Turkey’s agenda is a mixture of both worlds. In parts of the predominantly Kurdish-populated areas near its Syrian, Iraqi and Iranian borders, the main concern is security, which has also gradually become a major concern in the big cities of western Turkey. People did not rush to public places as they used to in previous years because of worries about possible acts of terror by the outlawed the Kurdistan Workers’ Party (PKK) and ISIL. Only one day before New Year’s Eve, two ISIL suspects were arrested with explosives in Ankara, where ISIL had previously carried out Turkey’s most deadly attack on Oct. 10 last year, killing 103 people. The Syria conflict triggered a major conflict with Russia, Turkey’s biggest energy supplier.

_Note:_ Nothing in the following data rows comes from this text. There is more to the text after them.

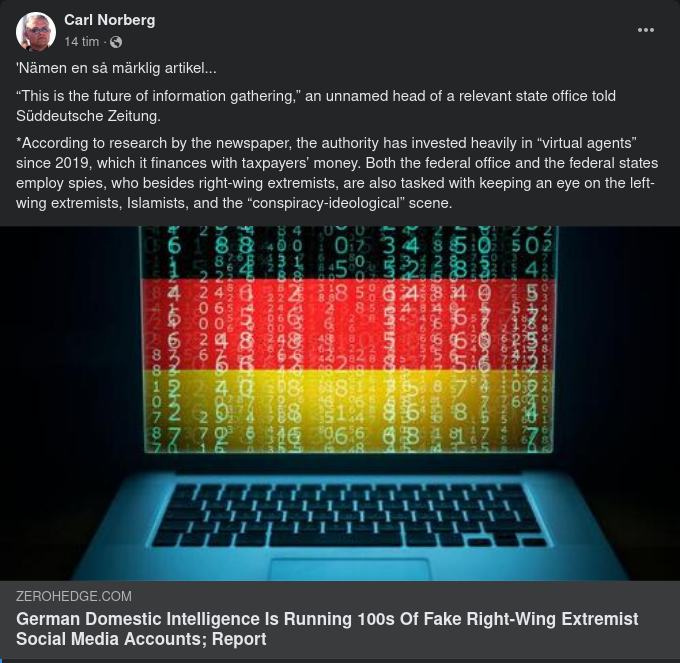Click the globe public audience icon

point(116,42)
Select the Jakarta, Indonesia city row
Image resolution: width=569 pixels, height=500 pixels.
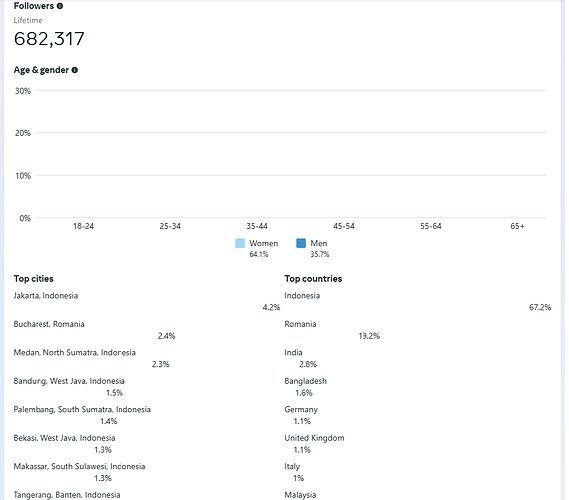tap(147, 302)
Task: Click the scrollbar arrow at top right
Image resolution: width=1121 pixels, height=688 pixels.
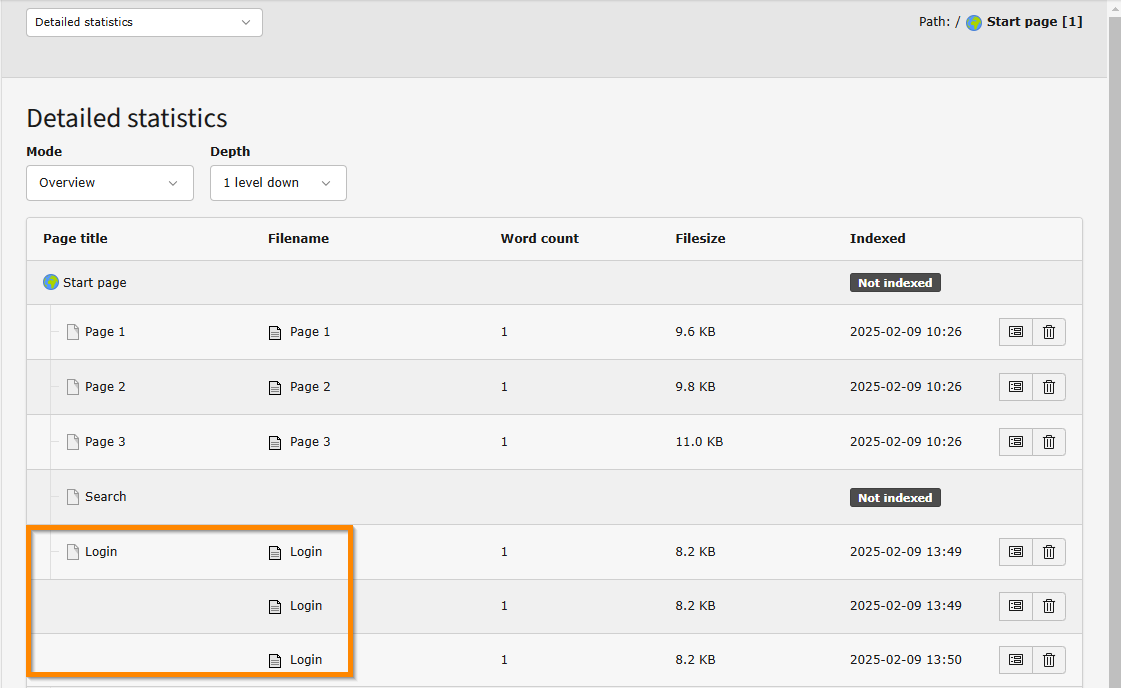Action: (x=1114, y=7)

But Turkey has to maintain its economic growth in order to feed its young and educated workforce. For that, it has to find new markets to compensate the ones it has lost in the Middle East and Russia. Turkey has to upgrade the quality of its democracy not only to provide a better life for its citizens, but also to provide a better environment for foreign investors who also complain about the judicial system.

The ruling Justice and Development Party (AK Parti) and the main opposition Republican People’s Party (CHP) – which together represent 75 percent of the voters - agree on the need for a more democratic constitution. That is one of the main items on Turkey’s political agenda for 2016.

President Tayyip Erdoğan’s agenda has an important nuance. He also wants a constitutional change, but his priority is to shift from Turkey’s current parliamentary system to a presidential system with stronger executive powers and weaker checks and balances, with no bold lines between the judiciary and executive branches of government. For at least the first half of the year, that debate is likely to determine the political agenda of Turkey as a bridge between the Middle East and the EU.